Collected data entries
** BEGIN **
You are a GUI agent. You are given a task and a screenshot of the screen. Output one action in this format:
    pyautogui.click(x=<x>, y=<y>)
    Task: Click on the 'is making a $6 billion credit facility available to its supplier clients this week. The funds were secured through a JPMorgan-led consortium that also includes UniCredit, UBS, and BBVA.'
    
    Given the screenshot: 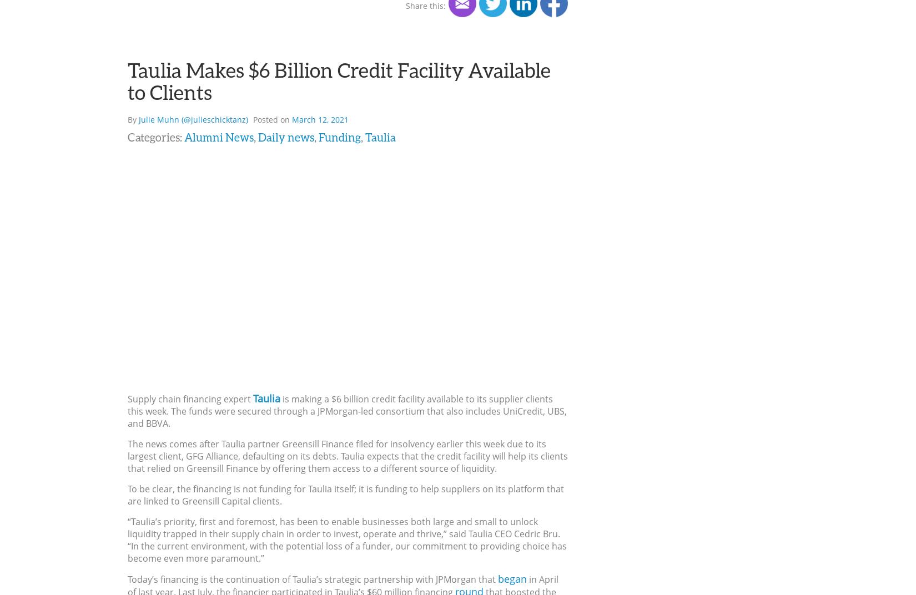 What is the action you would take?
    pyautogui.click(x=346, y=411)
** END **
Aim of the exercise:
Print the stretch from the start of the material through the line containing "pyautogui.click(x=<x>, y=<y>)", character for character.

Problem solution:
You are a GUI agent. You are given a task and a screenshot of the screen. Output one action in this format:
    pyautogui.click(x=<x>, y=<y>)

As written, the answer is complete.